Does the RTX 4090 need a special power supply?

Yes, the RTX 4090 requires a robust power supply with the new 12VHPWR connector or appropriate adapters. NVIDIA recommends minimum 850W, though we suggest 1000W or larger for systems with high-end processors like the i9-13900K or Ryzen 9 7950X3D. Ensure your PSU can deliver adequate wattage on the 12V rails and has the proper connectors or adapters.

Can the RTX 4090 run AI models and machine learning workloads?

Absolutely. The 24GB capacity enables training models with up to approximately 100 million parameters at reasonable batch sizes and inference for models up to about 70 billion parameters with quantization. For Stable Diffusion and similar generative models, the card can run multiple instances simultaneously or generate ultra-high-resolution images that would be challenging on cards with smaller memory.

How hot does RTX 4090 memory get during gaming?

GDDR6X memory temperatures typically reach 90-95°C during intensive gaming workloads under typical air-cooled configurations, sometimes exceeding 100°C in poorly ventilated cases. While Micron specifies maximum operating temperatures of 95°C, brief excursions above this shouldn't cause immediate damage. Proper case airflow and quality cooling solutions help manage these temperatures effectively.

Will 24GB VRAM be enough in 3-5 years?

Based on historical trends and current trajectory, 24GB should remain adequate for high-end gaming through approximately 2027-2029, particularly when utilizing upscaling technologies like DLSS. The capacity exceeds most current requirements by comfortable margins, though AI workloads and professional applications may encounter limitations sooner than gaming.
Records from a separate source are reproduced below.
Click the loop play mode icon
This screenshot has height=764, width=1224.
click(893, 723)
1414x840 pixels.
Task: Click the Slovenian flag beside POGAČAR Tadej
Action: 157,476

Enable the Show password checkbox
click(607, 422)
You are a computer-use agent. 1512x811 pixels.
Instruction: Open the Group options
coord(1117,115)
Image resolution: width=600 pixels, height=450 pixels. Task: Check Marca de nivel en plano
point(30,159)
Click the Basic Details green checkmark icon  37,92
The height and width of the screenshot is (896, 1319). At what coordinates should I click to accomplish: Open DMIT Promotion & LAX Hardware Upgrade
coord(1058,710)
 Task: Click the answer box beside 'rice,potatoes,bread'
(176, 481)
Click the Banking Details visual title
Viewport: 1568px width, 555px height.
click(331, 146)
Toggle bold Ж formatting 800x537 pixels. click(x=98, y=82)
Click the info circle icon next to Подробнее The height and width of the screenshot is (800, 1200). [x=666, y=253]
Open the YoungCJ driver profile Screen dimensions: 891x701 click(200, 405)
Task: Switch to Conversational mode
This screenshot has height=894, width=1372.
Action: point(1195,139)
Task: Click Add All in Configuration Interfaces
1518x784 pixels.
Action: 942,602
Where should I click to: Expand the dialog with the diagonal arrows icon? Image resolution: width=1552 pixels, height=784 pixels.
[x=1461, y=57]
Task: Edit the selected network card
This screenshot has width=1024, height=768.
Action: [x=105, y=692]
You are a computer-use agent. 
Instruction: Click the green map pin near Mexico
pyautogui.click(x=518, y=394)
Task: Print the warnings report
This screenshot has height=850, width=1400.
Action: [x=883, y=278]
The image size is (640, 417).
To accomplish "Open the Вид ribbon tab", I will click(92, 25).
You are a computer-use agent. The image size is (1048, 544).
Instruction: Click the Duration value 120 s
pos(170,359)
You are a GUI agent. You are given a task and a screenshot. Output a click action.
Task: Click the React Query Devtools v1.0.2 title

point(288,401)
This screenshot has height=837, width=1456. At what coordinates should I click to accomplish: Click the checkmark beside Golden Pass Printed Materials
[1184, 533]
The combination of efficient cache design and evolving rendering techniques should help extend the card's useful lifespan.

What's the difference between RTX 4090 and modified 48GB versions?

Modified 48GB versions use custom PCBs with memory chips on both sides of the board and modified VBIOS firmware, effectively doubling capacity while maintaining the same memory bus width. These modifications show minimal gaming benefits since no consumer games approach 24GB usage, but enable substantially larger AI model utilization. However, they exist outside official support channels, may have thermal concerns, and warranty implications make them risky investments for most users.